Usulan penundaan Pemilu 2024 dari kalangan politisi maupun pejabat publik membuat wacana ini awet hingga memantik unjuk rasa. Akhirnya, gelombang demonstrasi mengambil narasi dalam linimasa krisis bahan pokok dan krisis kepemimpinan. Aksi masa turun ke jalan menolak wacana perpanjangan masa jabatan presiden dan menuntut penyelesaian masalah kenaikan harga kebutuhan pokok.
Pada 8 April demonstrasi mahasiswa terjadi di beberapa wilayah, seperti di Bogor dan Jambi. Pada 11 April massa berunjuk rasa d depan Gedung Parlemen, Senayan, Jakarta menyerukan tuntutan yang sama. Demonstrasi juga terjadi di wialayh lainnya seperti di Bandung, Padang, Jambi, Makassar, Balikpapan, dan Palu. Terakhir, pada 21 April lalu aksi masa yang terdiri dari mahasiswa dan buruh kembali berunjuk rasa di Gedung Parlemen dan di Patung Kuda Arjuna Wijaya, Jakarta Pusat.
Keresahan masyarakat pada situasi ekonomi dan sosial memuncak lewat aksi unjuk rasa. Hasil jajak pendapat pun mengonfirmasi perlunya pemerintah mengambil tindakan tambahan untuk mengatasi krisis ekonomi di level rumah tangga.

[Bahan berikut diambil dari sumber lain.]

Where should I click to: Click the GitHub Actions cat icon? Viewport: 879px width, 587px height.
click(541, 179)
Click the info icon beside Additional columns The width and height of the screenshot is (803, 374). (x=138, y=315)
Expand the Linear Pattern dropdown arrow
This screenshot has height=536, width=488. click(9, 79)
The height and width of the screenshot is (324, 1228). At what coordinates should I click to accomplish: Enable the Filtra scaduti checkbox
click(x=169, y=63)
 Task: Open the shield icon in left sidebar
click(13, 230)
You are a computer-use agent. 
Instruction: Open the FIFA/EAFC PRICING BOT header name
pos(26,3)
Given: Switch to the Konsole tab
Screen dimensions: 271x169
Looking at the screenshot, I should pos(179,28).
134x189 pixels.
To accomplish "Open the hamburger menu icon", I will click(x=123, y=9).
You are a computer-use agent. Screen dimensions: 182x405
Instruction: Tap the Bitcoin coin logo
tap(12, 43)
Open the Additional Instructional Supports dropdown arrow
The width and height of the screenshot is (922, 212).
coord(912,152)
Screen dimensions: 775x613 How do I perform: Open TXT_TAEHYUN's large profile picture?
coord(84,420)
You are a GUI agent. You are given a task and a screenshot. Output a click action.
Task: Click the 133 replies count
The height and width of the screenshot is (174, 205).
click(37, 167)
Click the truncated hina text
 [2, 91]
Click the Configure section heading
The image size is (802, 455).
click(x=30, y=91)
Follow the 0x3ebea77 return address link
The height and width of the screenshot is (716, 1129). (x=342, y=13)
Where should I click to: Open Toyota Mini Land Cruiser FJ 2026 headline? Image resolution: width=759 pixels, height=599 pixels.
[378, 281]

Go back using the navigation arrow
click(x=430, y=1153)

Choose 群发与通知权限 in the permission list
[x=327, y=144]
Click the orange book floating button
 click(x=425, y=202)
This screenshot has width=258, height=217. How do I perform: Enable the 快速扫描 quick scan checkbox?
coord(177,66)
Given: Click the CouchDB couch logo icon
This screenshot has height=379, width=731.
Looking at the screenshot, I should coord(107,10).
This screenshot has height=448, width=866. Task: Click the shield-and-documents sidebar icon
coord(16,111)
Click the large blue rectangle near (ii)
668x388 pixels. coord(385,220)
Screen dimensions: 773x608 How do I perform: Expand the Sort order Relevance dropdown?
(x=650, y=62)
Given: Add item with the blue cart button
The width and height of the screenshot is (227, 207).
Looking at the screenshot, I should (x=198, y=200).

Memprioritaskan masyarakat saat ini sangat penting jika pemerintah tidak ingin kehilangan kepercayaan publik. Pengalaman publik pada kelangkaan bahan pokok telah mendaratkan sebersit pesimisme. Sejumlah 66,3 persen responden menyatakan, pemerintah tidak mampu mengendalikan kenaikan harga bahan pokok. Sementara itu, 43,8 persen responden lainnya menganggap pemerintah tidak mampu dalam memastikan ketersedian barang.
Kendati demikian, separuh publik memiliki keyakinan pemerintah dapat kembali menjamin daya beli masyarakat. Di tengah evaluasi yang diberikan publik, harapan masih tetap ada untuk pemerintah sesegera mungkin mereda keresahan. Hal ini bisa dimulai dengan menyeimbangkan perhatian pemerintah, antara agenda yang ada dalam dinamika elite, dengan kondisi riil yang kini dihadapi masyarakat.
Setidaknya lebaran tahun ini bisa menjadi momentum untuk membangkitkan kembali harapan publik akan pulihnya kondisi ekonomi setelah diguncang pandemi. Tentu, harapan ini juga harus dibarengi dengan kondisi pandemi yang tak lagi bergejolak seiring dengan pelonggaran di masa mudik Lebaran ini.